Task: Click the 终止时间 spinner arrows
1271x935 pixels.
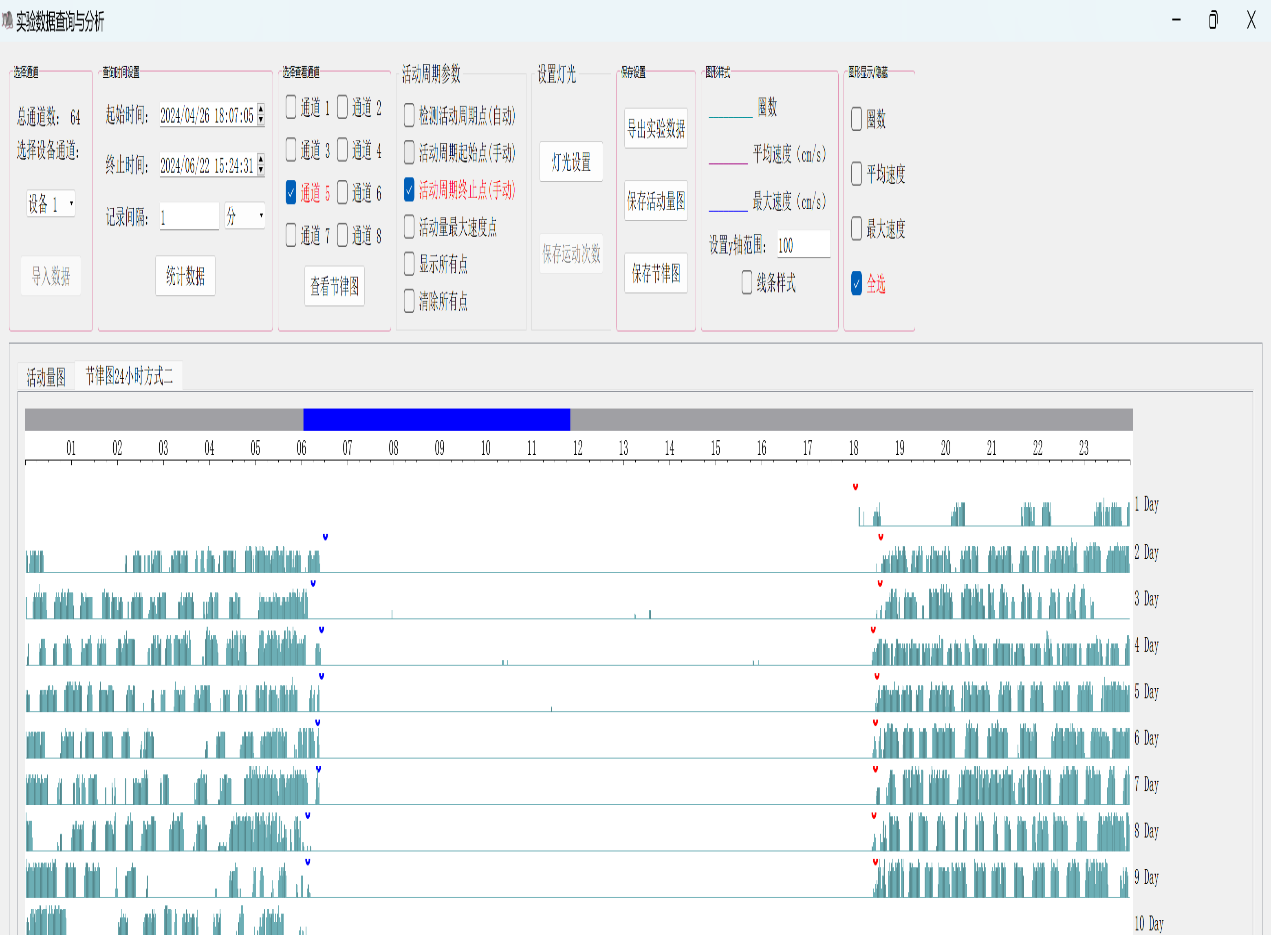Action: pyautogui.click(x=261, y=165)
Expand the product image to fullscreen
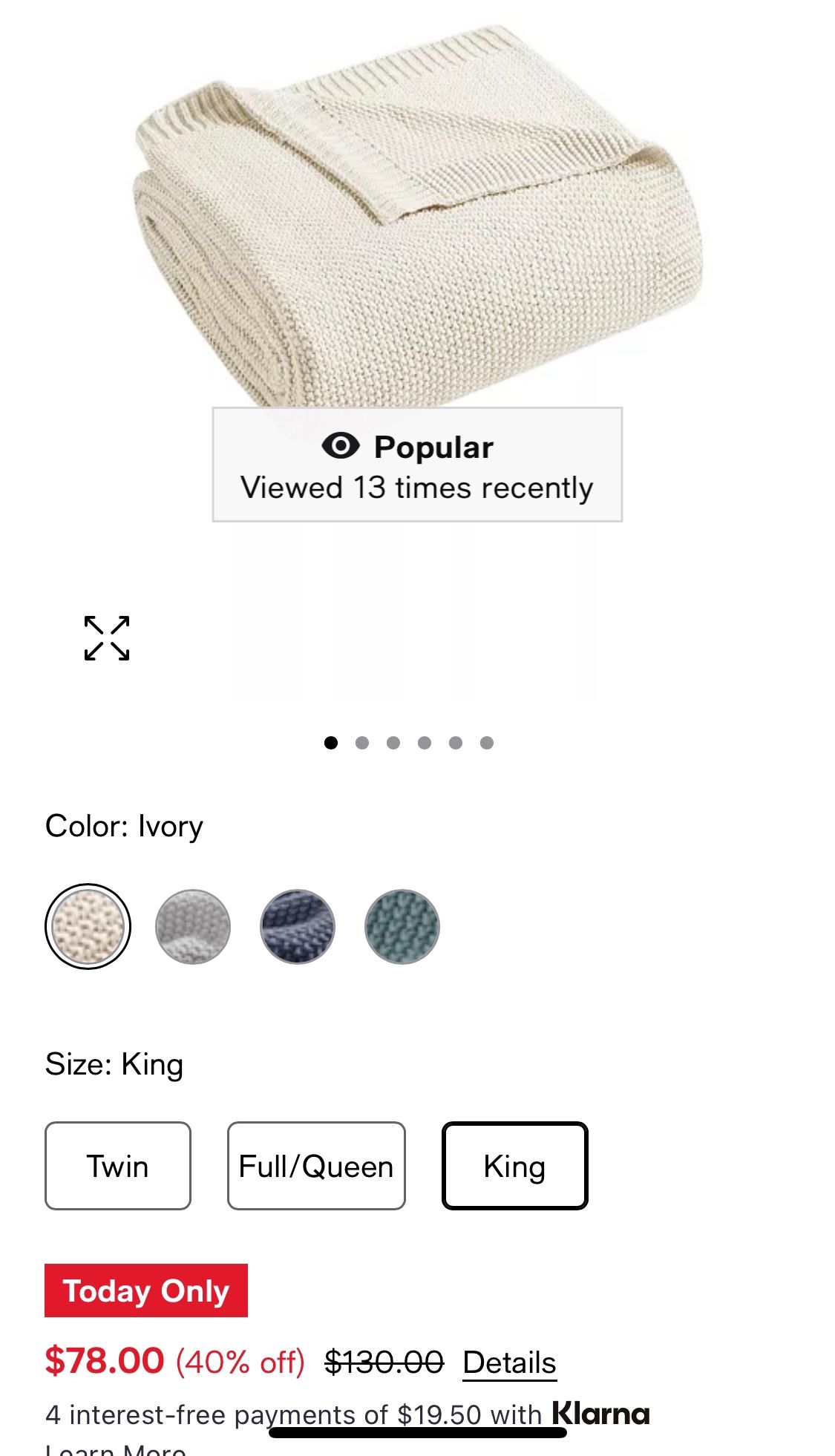 point(107,638)
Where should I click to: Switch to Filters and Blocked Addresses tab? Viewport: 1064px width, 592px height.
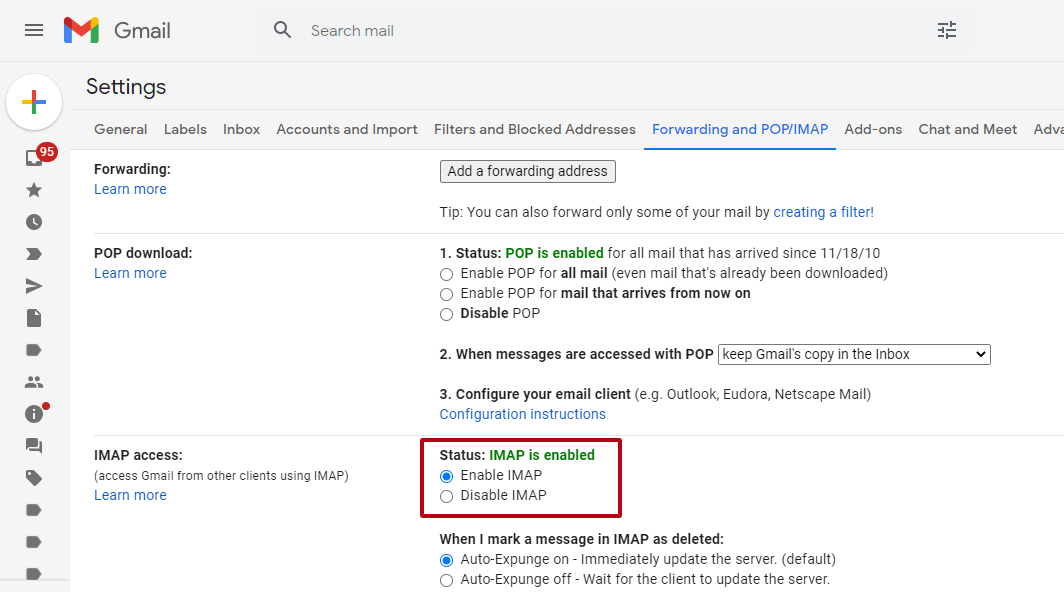535,129
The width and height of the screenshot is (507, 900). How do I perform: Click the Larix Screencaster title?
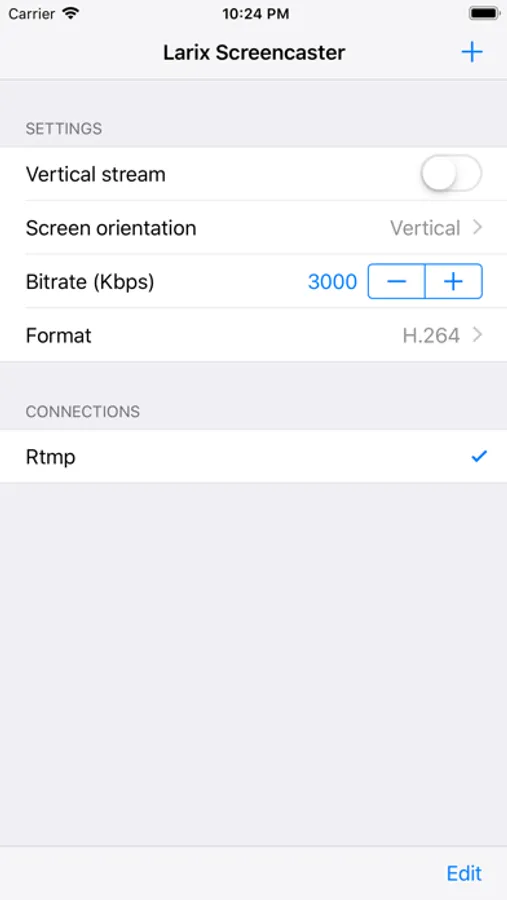point(254,53)
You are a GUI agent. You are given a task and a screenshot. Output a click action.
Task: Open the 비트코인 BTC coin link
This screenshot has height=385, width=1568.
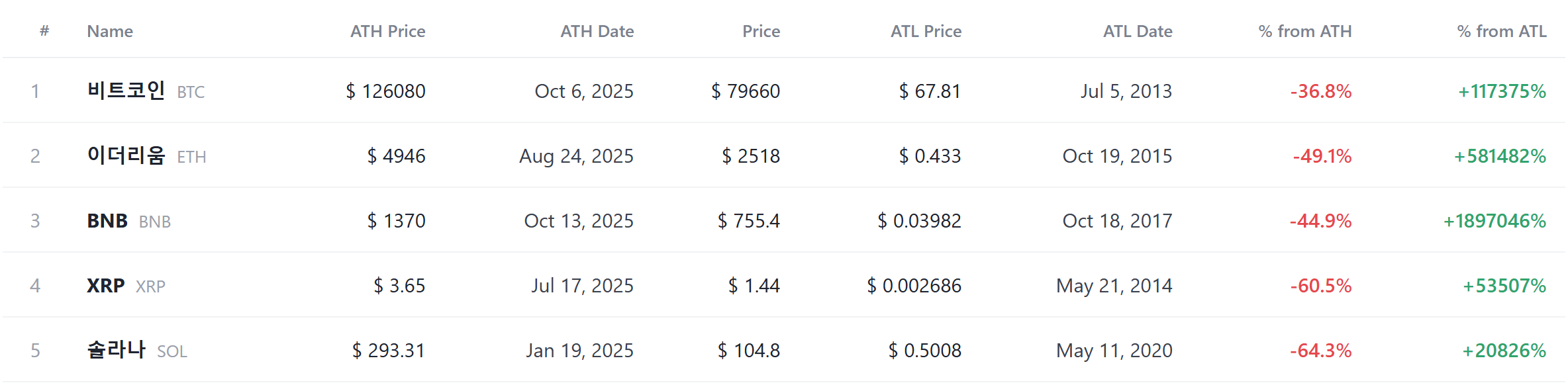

++++++++++++++++++++

## Exercise prompt
Make an exact copy of the lines of the records from the line containing "1271x935 pixels." through the final line, both ends included, but not of the pictures.

## Exercise answer
1271x935 pixels.
Action: pyautogui.click(x=261, y=165)
Expand the product image to fullscreen
 point(107,638)
Where should I click to: Switch to Filters and Blocked Addresses tab? Viewport: 1064px width, 592px height.
535,129
The width and height of the screenshot is (507, 900). How do I perform: Click the Larix Screencaster title?
point(254,53)
You are a GUI agent. You are given a task and a screenshot. Output a click action.
Task: Open the 비트코인 BTC coin link
This screenshot has height=385, width=1568.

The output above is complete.